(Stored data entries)
● ● ● ● ●

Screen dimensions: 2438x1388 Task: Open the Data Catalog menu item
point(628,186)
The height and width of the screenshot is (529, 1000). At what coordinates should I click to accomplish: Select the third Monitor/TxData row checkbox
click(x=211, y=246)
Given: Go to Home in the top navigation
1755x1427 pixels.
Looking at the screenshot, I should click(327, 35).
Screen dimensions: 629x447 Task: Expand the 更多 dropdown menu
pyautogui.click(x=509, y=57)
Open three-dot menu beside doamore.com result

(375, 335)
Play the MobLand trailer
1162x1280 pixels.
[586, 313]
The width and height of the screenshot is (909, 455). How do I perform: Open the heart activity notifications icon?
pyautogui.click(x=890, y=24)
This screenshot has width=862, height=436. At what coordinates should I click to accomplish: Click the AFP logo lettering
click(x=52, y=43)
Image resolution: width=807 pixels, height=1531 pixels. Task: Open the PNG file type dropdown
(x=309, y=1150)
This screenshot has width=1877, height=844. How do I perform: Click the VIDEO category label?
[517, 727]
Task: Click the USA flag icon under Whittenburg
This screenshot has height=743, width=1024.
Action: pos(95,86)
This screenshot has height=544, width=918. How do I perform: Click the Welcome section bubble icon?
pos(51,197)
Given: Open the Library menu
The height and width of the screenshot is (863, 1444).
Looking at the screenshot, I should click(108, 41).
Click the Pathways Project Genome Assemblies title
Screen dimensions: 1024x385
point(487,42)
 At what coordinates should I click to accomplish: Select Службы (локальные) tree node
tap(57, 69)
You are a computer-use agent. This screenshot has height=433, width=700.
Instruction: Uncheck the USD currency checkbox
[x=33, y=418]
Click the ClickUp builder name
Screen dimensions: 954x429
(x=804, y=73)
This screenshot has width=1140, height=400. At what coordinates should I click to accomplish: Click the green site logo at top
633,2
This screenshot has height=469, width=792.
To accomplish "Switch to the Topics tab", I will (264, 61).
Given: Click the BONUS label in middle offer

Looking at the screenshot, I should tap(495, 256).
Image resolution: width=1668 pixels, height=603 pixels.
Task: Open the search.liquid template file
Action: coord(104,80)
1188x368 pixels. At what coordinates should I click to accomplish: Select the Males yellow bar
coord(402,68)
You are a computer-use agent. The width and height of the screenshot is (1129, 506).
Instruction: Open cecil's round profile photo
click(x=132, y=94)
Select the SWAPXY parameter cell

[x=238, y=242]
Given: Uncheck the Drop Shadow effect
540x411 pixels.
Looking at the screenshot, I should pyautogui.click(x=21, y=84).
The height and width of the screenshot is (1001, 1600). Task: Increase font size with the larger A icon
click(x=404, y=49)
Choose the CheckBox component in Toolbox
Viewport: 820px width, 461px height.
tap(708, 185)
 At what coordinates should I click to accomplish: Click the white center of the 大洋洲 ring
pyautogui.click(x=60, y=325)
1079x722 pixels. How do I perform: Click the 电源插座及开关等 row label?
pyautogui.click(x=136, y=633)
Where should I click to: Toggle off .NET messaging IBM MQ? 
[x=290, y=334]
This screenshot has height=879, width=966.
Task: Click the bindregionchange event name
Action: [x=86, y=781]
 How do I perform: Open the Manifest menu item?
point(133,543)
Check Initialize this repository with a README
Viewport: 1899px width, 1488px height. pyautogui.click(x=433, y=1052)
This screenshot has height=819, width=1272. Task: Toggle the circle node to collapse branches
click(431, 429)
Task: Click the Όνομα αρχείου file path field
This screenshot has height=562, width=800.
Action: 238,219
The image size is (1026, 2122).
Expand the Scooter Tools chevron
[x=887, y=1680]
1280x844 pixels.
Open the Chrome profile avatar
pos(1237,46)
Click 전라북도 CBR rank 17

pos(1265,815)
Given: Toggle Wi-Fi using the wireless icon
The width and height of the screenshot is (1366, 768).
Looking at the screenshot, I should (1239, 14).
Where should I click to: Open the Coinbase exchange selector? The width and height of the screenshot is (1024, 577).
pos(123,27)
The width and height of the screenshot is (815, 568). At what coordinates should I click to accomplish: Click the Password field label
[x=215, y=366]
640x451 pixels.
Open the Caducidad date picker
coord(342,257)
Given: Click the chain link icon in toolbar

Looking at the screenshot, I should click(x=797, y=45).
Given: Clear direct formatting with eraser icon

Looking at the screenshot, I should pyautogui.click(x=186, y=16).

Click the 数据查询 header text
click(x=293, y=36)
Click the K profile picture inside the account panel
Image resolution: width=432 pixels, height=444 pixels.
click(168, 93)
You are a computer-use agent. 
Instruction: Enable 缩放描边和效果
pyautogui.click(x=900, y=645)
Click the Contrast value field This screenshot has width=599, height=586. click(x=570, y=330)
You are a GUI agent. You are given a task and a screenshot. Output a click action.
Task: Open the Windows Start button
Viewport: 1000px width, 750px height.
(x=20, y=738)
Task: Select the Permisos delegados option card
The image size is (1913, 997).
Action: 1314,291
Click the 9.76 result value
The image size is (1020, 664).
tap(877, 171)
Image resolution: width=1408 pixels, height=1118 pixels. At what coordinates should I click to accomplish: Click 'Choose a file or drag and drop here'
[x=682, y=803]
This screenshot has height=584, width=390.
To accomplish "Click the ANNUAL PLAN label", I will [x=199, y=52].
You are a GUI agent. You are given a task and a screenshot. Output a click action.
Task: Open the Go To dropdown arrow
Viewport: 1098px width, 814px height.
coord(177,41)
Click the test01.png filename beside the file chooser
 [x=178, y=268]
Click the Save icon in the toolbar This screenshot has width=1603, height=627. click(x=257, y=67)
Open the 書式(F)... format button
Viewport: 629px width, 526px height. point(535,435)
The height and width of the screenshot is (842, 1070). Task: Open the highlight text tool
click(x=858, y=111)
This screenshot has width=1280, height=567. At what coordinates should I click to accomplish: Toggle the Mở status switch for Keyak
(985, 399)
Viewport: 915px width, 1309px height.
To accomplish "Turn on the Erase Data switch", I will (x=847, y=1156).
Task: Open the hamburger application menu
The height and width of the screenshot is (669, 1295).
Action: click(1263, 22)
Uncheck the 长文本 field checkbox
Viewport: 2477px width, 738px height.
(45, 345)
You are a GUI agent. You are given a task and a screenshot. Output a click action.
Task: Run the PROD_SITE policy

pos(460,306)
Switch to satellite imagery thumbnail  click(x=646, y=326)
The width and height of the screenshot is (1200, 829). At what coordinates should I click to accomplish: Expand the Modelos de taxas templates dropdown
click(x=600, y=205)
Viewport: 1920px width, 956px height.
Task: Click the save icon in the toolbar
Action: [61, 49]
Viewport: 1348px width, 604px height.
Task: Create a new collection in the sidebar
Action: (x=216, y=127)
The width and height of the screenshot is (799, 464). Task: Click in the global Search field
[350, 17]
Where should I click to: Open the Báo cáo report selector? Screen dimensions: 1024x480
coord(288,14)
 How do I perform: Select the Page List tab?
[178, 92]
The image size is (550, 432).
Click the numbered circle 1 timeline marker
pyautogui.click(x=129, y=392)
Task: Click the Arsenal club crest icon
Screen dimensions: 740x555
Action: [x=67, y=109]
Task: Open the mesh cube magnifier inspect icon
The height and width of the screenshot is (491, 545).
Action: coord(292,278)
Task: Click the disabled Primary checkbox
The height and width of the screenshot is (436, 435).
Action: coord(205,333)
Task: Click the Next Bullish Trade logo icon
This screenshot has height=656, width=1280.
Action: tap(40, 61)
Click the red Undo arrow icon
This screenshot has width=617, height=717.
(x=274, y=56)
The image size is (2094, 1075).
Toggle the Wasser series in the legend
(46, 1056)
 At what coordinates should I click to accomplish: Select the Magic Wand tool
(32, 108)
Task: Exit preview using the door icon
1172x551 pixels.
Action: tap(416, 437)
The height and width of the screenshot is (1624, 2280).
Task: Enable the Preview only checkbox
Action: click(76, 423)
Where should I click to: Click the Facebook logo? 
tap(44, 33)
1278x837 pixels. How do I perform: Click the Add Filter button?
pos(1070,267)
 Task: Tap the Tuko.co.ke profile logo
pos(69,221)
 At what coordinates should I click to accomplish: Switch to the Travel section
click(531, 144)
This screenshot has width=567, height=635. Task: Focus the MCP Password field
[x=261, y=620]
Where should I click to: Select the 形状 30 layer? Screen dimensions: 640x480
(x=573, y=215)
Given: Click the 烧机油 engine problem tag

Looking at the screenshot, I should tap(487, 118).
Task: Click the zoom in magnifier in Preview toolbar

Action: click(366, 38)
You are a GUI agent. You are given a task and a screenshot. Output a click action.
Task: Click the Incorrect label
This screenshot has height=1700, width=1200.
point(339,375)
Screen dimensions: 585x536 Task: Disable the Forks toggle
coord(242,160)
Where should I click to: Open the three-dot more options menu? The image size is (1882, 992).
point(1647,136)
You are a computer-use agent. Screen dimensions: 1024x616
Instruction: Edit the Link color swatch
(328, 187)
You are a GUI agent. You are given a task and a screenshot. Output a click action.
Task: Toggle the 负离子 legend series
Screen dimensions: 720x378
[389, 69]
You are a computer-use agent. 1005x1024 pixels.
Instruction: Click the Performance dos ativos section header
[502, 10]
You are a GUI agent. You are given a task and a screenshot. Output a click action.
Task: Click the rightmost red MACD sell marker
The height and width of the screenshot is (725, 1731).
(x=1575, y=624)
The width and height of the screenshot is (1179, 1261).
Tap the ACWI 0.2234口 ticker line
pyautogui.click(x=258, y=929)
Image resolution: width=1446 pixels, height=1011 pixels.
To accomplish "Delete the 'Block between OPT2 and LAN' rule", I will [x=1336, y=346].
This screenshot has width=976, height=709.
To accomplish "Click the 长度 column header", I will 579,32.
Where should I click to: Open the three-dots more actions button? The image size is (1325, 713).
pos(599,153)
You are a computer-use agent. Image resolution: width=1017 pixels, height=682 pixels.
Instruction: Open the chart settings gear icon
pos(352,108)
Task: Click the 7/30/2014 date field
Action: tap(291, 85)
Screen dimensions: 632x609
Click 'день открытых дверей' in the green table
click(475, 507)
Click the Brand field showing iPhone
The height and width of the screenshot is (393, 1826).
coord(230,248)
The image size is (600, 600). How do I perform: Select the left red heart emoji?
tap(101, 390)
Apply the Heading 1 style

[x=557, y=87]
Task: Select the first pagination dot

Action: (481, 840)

● ● ● ● ●

→ **What you have to do**
Word for word, restate the lines above from the line containing "1172x551 pixels." through the line containing "Task: Click the Incorrect label", with both included and nothing else.

→ **Output of the exercise**
1172x551 pixels.
Action: tap(416, 437)
The height and width of the screenshot is (1624, 2280).
Task: Enable the Preview only checkbox
Action: click(76, 423)
Where should I click to: Click the Facebook logo? 
tap(44, 33)
1278x837 pixels. How do I perform: Click the Add Filter button?
pos(1070,267)
 Task: Tap the Tuko.co.ke profile logo
pos(69,221)
 At what coordinates should I click to accomplish: Switch to the Travel section
click(531, 144)
This screenshot has width=567, height=635. Task: Focus the MCP Password field
[x=261, y=620]
Where should I click to: Select the 形状 30 layer? Screen dimensions: 640x480
(x=573, y=215)
Given: Click the 烧机油 engine problem tag

Looking at the screenshot, I should tap(487, 118).
Task: Click the zoom in magnifier in Preview toolbar

Action: click(366, 38)
You are a GUI agent. You are given a task and a screenshot. Output a click action.
Task: Click the Incorrect label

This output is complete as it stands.